*** 文書の抜粋
「糖尿病」の治療法3選! インスリン治療以外の食事療法や運動療法で血糖値は改善できる?
糖尿病はどのように治療するのかご存じですか? 今回は、糖尿病の治療法について「豊洲内科・糖尿病/形成・美容外科クリニック」の澤口達也先生に解説していただきました。
※この記事はMedical DOCにて【糖尿病は治らない? 専門医が糖尿病になると治らないと言われる理由・対策・治療法を解説】と題して公開した記事を再編集して配信しており、内容はその取材時のものです。
監修医師:
澤口 達也(豊洲内科・糖尿病/形成・美容外科クリニック)
日本大学医学部医学科卒業。その後、東京医科歯科大学初期臨床研修医、東京都健康長寿医療センターや横浜市立みなと赤十字病院に勤務、獨協医科大学心臓・血管内科 / 循環器内科助教を務める。2023年、東京都江東区に「豊洲内科・糖尿病/形成・美容外科クリニック」を開院。医学博士。日本糖尿病学会糖尿病専門医、日本内科学会認定内科医、日本医師会認定健康スポーツ医。日本内科学会、日本糖尿病学会、日本糖尿病協会、日本内分泌学会、日本甲状腺学会、日本アレルギー学会、日本ステロイドホルモン学会の各会員。
編集部
糖尿病はどのように治療するのですか?
澤口先生
糖尿病の治療法は、大きく分けると「食事療法」「運動療法」「薬物療法」の3種類があります。このうち、食事療法と運動療法は基本的に全ての患者さんに対して必要な治療法です。これらをおこなっても改善しない場合や初診時から高血糖を認めている場合など、医師が必要と判断した場合には薬物療法がおこなわれます。
編集部
薬物療法では、どのような治療をおこなうのですか?
澤口先生
薬を投与することで血糖値をコントロールし、合併症の進行の予防や健康寿命の延長を目指します。2型糖尿病の患者さんには主に経口血糖降下薬を使用しますが、状態に応じて注射薬(インスリン、GLP-1/GIP受容体作動薬)を使うこともあります。
編集部
運動療法や食事療法だけでも、血糖値が改善することはありますか?
澤口先生
初期であれば、これらをおこなうことで十分、改善が期待できます。反対に、薬物療法をおこなっている場合でも、食事療法や運動療法をきちんと継続しなければあまり治療効果を期待することができません。基本的には、食事療法と運動療法は一生涯、続ける必要があります。なお、1型糖尿病の人では体内でインスリンを作れない状態のため、病初期からインスリン注射をおこなうのが一般的です。
編集部
食事療法の具体的な内容について教えてください。
澤口先生
肥満の場合は、減量することが重要です。1日の目安とするエネルギー量を設定して、炭水化物、タンパク質、脂質、ビタミン、ミネラルなどをバランスよく摂取することが必要です。腎機能障害などの合併症がない場合には、食べてはいけないものは特にありませんが、1日のエネルギー量を超えたり少な過ぎたりしないようにしましょう。なお、日本糖尿病学会は極端な糖質制限は推奨しておらず、1日の摂取カロリーのうちの約半分程度は炭水化物(≒糖質)で摂取することを推奨しています。
******
*** 表示データ
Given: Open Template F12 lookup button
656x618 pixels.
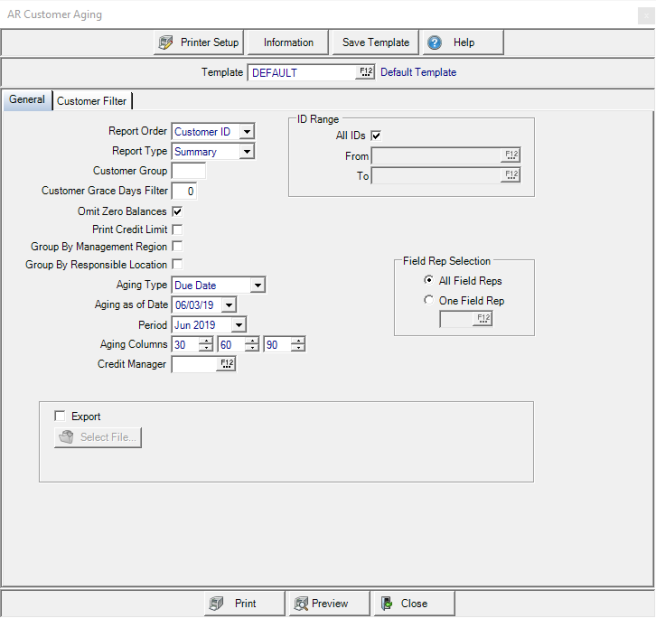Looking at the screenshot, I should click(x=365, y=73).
******
*** 表示データ
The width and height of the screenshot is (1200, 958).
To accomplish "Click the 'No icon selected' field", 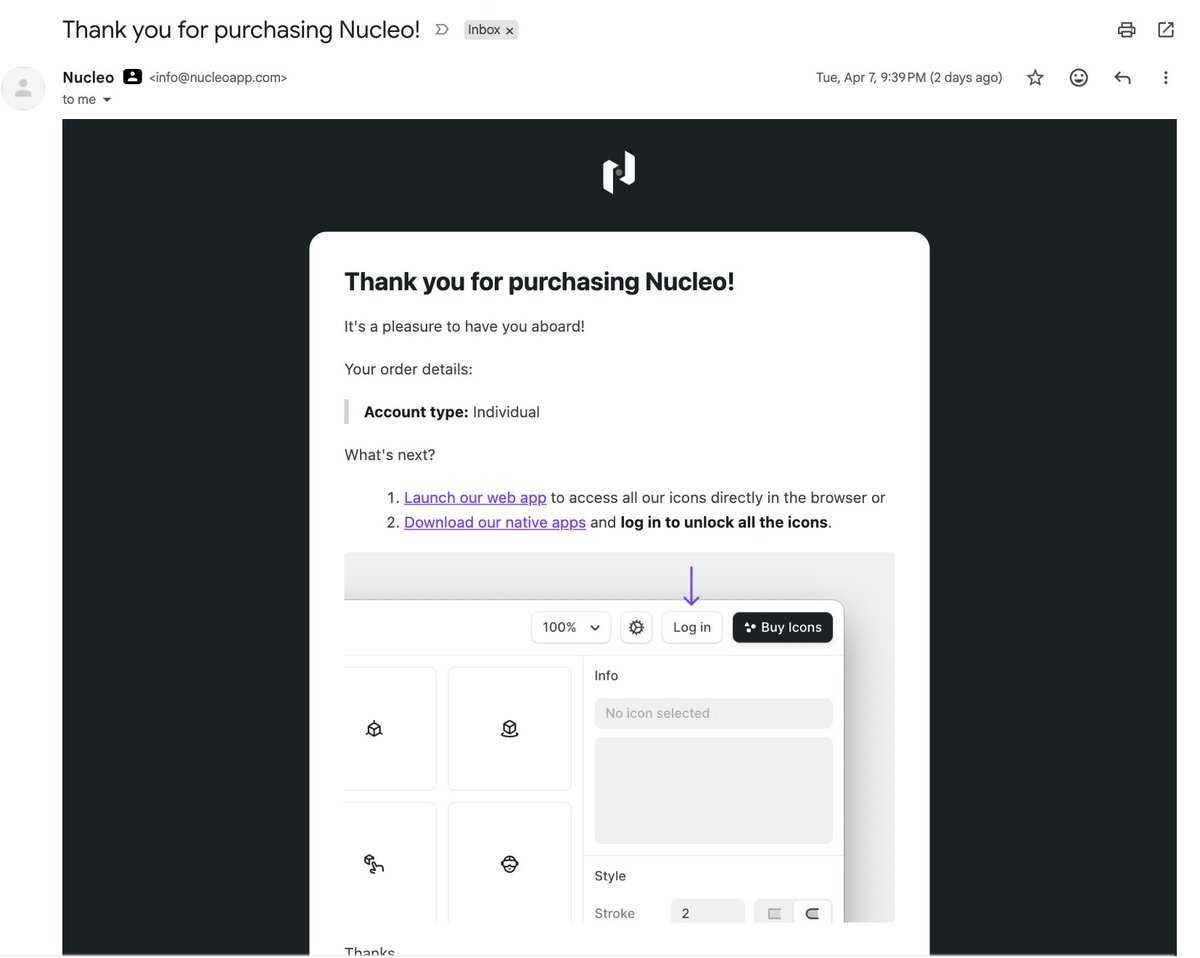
******
*** 表示データ
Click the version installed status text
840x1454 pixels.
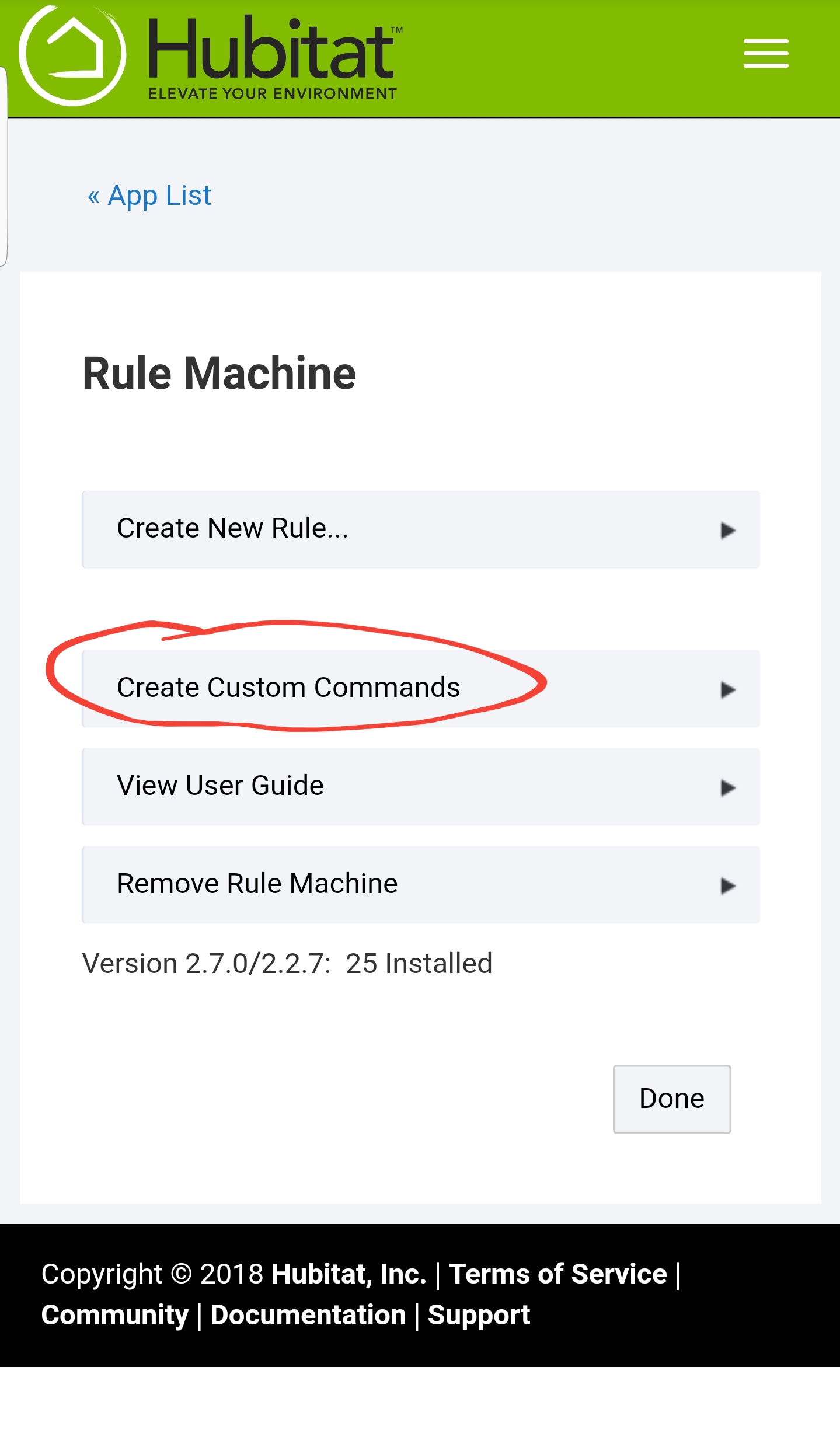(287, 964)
******
→ **情報を活用して**
1) 次の(a)〜(c)は文書の抜粋の内容と合っていますか?それぞれ「はい」か「いいえ」で答え、判断の決め手となる文書の抜粋の語句を一字一句変えずに引用してください。
(a) 食事療法と運動療法は、基本的に全ての患者に必要な治療法である。
(b) 1型糖尿病の人は、病初期には食事療法だけで様子を見るのが一般的である。
(c) 日本糖尿病学会は、極端な糖質制限を推奨している。
2) 文書の抜粋によると、2型糖尿病の患者さんに主に使用される薬は何ですか?
資料を参照する必要はありません。

→ **演習の結果**
1)
(a) はい:「食事療法と運動療法は基本的に全ての患者さんに対して必要な治療法です」
(b) いいえ:「病初期からインスリン注射をおこなうのが一般的です」
(c) いいえ:「日本糖尿病学会は極端な糖質制限は推奨しておらず」

2) 経口血糖降下薬です。